Food security should be a national priority according to a Fine Gael TD.
Cork North Central Deputy Colm Burke said “We need an urgent national debate on food security involving all stakeholders and the wider community.
“Any analysis of Irish food security must consider as a matter of necessity the production and distribution of basic foodstuffs. These include wheat and other grains for human and animal consumption, dairy and meat products and an extensive range of fruit and vegetables.
“In November Ireland moved up to first position in the world food security rankings, however we cannot become complacent.
“While Ireland is very good at producing dairy products and meat, we are heavily dependent on imports for all other food products. It was very recently revealed for example that Ireland is heavily dependent on seed potato imports from Scotland which are being disrupted because of Brexit. Commercial potato growing acreage has declined by around 50% during the past 30 years and Ireland now imports large quantities of potatoes for daily consumption. During the same period the number of commercial vegetable growers has fallen from over 400 to just over 100 and most vegetables are now also imported.
Deputy Burke continued: “In addition to the decline in commercial tillage farming, small scale family farm domestic food production has largely disappeared. To redress this decline there should be a national policy devoted to developing a sustainable food production and food culture. Grow Our Own Food should be a national motto and national policy. Every farm family in particular, every household with a garden, a yard, a balcony or even a window ledge is capable of growing some food. Local authorities need to provide more land suitable for allotments.
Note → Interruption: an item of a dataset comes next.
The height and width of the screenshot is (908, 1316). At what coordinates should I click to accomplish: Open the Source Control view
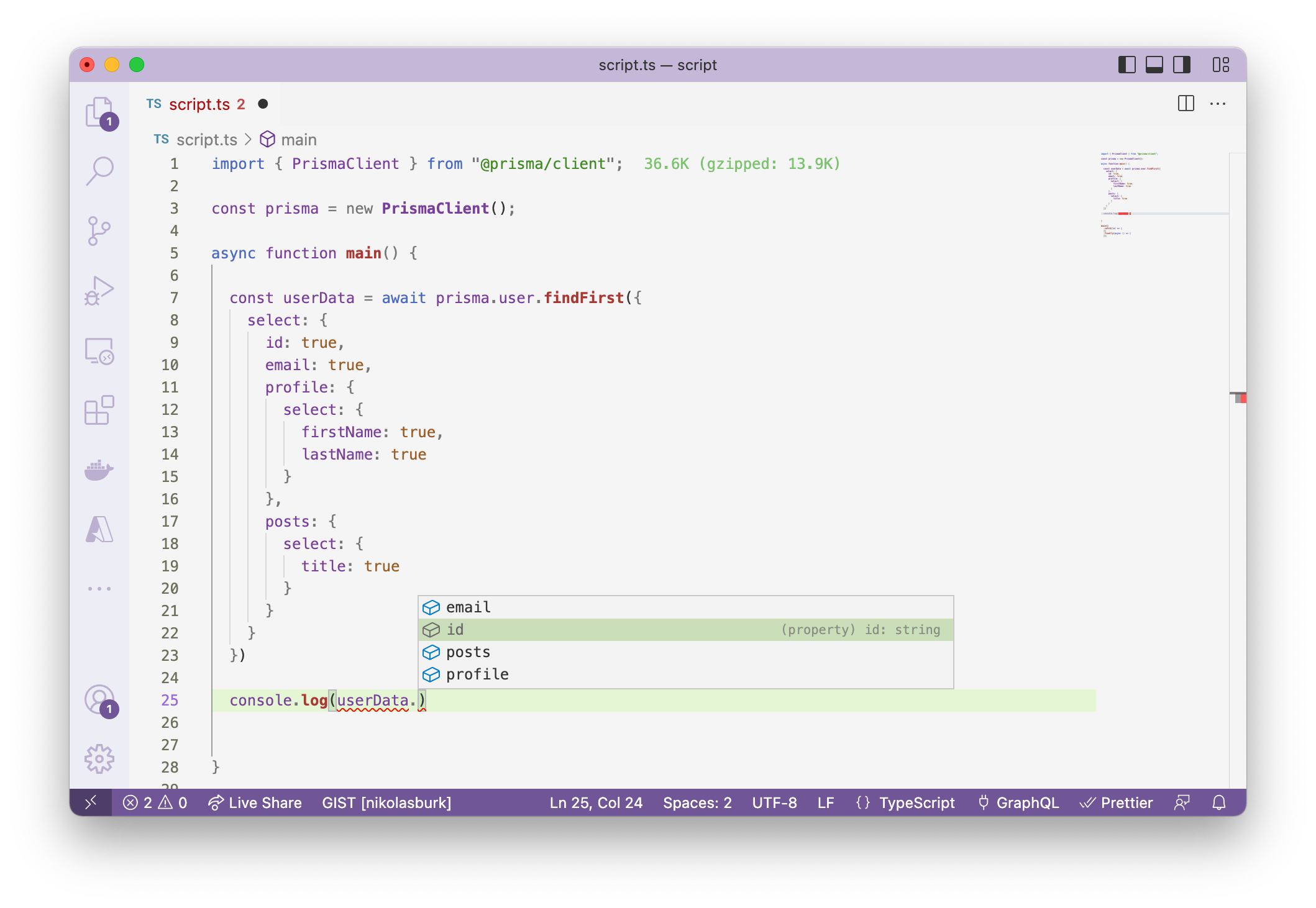pos(99,230)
There should be an incentive to farmers to lease allotments to urban dwellers. This could provide a new income stream for some farmers.”
Deputy Burke concluded “Producing more of our food closer to home and in our own country is very much in line with a green agenda – less transport and less waste. Developing a food culture in Ireland will need to begin at a young age. Many schools have begun to grow some food; this needs to be further encouraged. Hands on learning of the basics of growing food and the cooking and preservation of food should be part of every school curriculum.”
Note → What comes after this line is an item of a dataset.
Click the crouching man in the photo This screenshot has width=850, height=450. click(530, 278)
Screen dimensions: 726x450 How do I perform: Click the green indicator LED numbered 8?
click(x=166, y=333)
“With political, energy and other economic uncertainties increasing and in particular the increasing risk of dangerous climate change, a major rethink of Irish food production, supply and distribution is now an urgent necessity.
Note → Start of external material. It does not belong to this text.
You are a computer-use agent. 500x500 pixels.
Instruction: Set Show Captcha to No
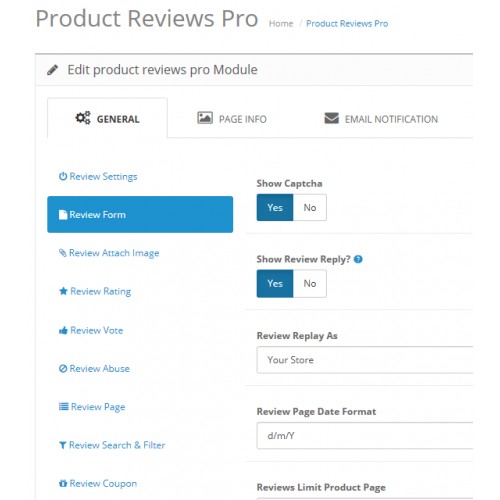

“The war in Ukraine and the economic sanctions on Russia and Belarus which followed have highlighted major economic vulnerabilities, not only in the energy sector but also in terms of food supply.
“Russia and Belarus are also important players in fertiliser supply chains. And critically Ukraine and Russia are significant suppliers of wheat on international markets, accounting for 30% of wheat traded on these markets. The blockade of Ukrainian ports by the Russian navy and sanctions on Russian grain exports have contributed to a dramatic increase in grain prices all across the world; rapidly rising bread prices is the inevitable consequence. There is now a very real risk of food shortages, particularly in the Middle East and in parts of Africa dependent on grain and fertiliser from Ukraine and Russia.
“The Irish food sector is now fully integrated into international supply chains with a very high dependency on imported food. There is now an urgent need for the government, the agricultural sector and the food sector to have an in-depth analysis of Ireland’s food security and how it might be strengthened.
“A sustained effort will be required building the knowledge, skills, capacity and the will needed to make food production and food security a national priority.”